§ TASKS TO COMPLETE:
1 > According to the meeting report, who chairs World Jewish Relief?
2 > Copy the meeting report word for word between "Libson presented details" and "community political engagement.", inclusive.

§ QUOTED TEXT:
-------------------------
Over the past six months, we have seen universities make significant steps forward to ensure that academic freedoms are properly balanced with the rights of Jewish students. In particular, the upcoming conference [in February] at the University of Exeter is an important breakthrough on the issue of debating Israel on campus, an emotive subject for many of us.

Working with central government means that we are likely to see further such initiatives in the future as our messages drip down through the Department for Education and to decision makers within universities.

The president of the Board of Deputies shared the community’s developing plans to mark the centenary of the Balfour Declaration in 2017. Many of us take great pride in the historic connection between Britain, its Jewish community and the state of Israel.

We hope that by raising it with the prime minister at this early stage, we will ensure that as a community, we will celebrate it appropriately. In particular, Board president Jonathan Arkush asked the government to fully embrace the centenary in their messaging, and in the visibility given to the centenary events by senior government and state offices.

The centrepiece of the JLC’s meeting was the briefing by James Libson, the chair of World Jewish Relief, on the community’s plan to help integrate the Syrian refugees arriving in this country by giving them the skills to find work.

We know how it feels to arrive in a new country with nothing; we know the difficulties of social integration, learning a new language and making a home in a strange land. Our community feels very strongly about alleviating the pain and suffering of those fleeing the death and destruction in Syria.

We want to roll up our sleeves and play our part here at home. There is a consensus across our community to do this – from the ultra-Orthodox to the Reform and secular.

Libson presented details of the pilot scheme WJR will coordinate and left the prime minister with a briefing note. It shows that we don’t use the meeting only to “ask”, but also to share what the community is doing to help the government meet its own priorities.

I am proud of how the meeting was prepared and structured and hope that it may provide a model for community political engagement.
-------------------------
§ DATA LISTING:
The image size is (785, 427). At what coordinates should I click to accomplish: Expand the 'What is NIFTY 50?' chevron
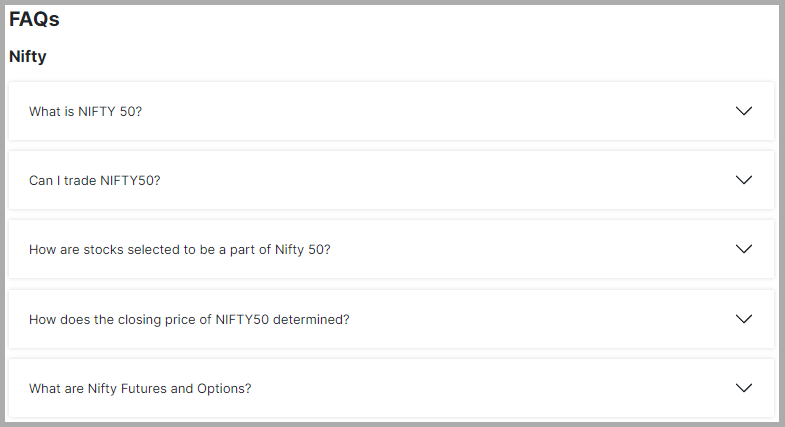pos(743,111)

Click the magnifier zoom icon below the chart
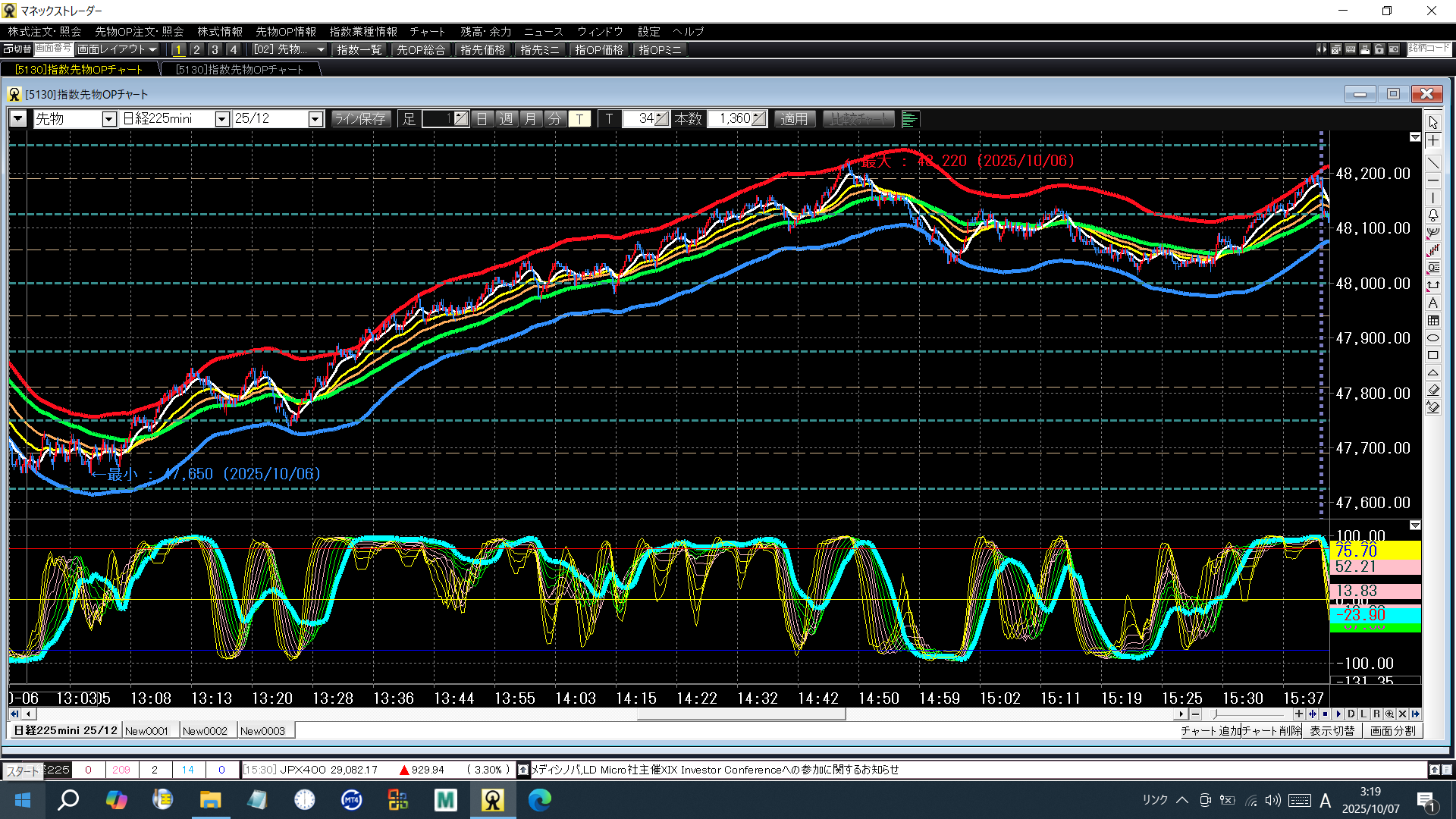point(1389,714)
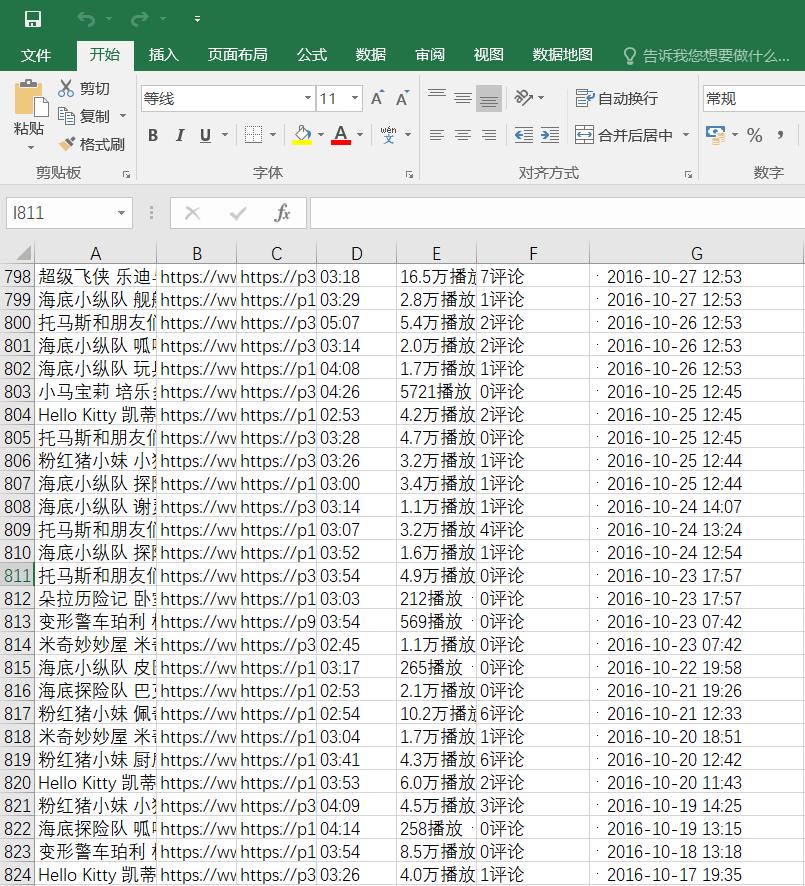805x886 pixels.
Task: Click the fx insert function button
Action: tap(282, 213)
-------------------------
§ ANSWERS FOR THIS EXERCISE:
1 > James Libson

2 >
Libson presented details of the pilot scheme WJR will coordinate and left the prime minister with a briefing note. It shows that we don’t use the meeting only to “ask”, but also to share what the community is doing to help the government meet its own priorities.

I am proud of how the meeting was prepared and structured and hope that it may provide a model for community political engagement.